**Listed entries:**
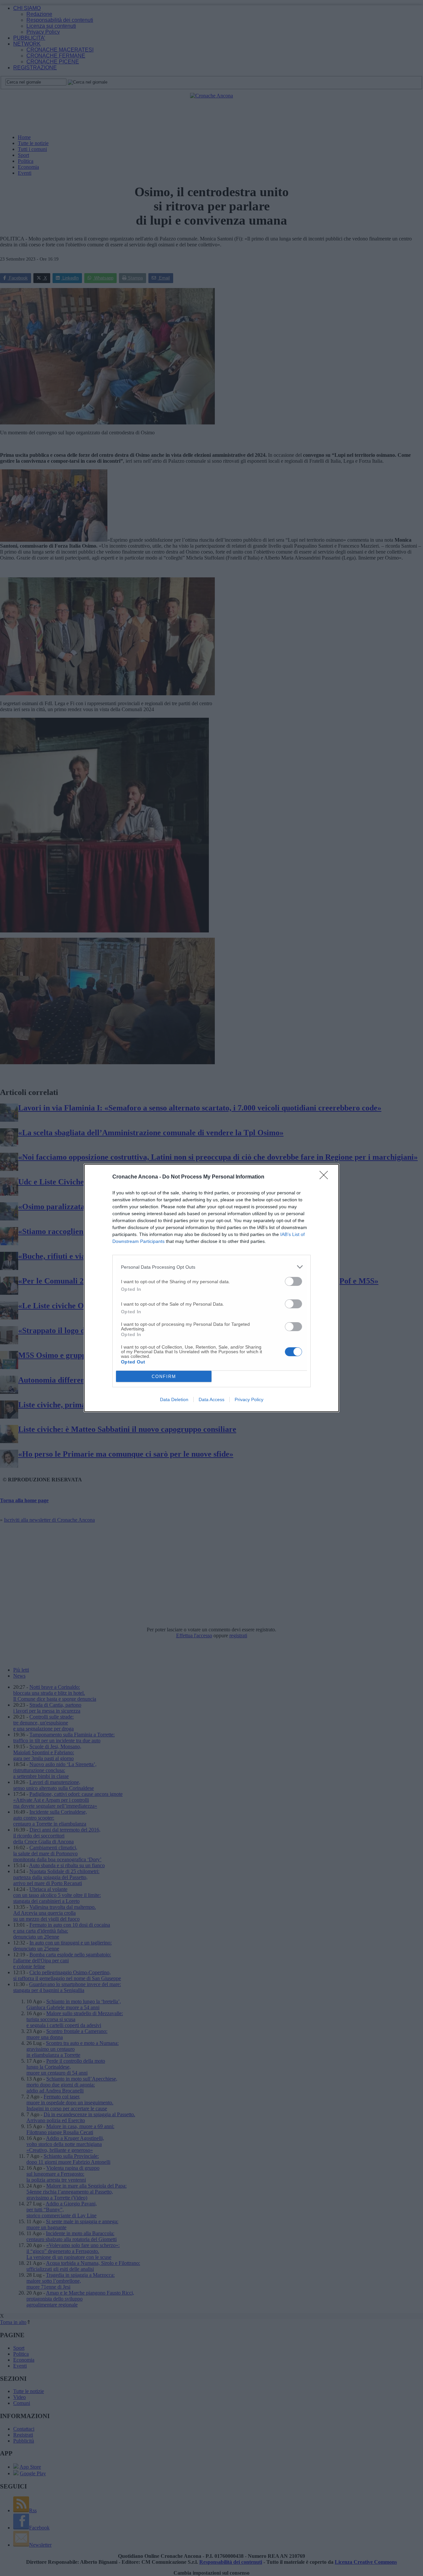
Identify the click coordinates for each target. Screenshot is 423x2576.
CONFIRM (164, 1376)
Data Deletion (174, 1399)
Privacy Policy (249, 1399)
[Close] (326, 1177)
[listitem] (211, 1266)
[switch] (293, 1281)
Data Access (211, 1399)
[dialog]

**Work to complete:** Every record must be copied exactly, with images dropped from the result.

**Task solution:**
Identify the click coordinates for each target. Screenshot is 423x2576.
CONFIRM (164, 1376)
Data Deletion (174, 1399)
Privacy Policy (249, 1399)
[Close] (326, 1177)
[listitem] (211, 1266)
[switch] (293, 1281)
Data Access (211, 1399)
[dialog]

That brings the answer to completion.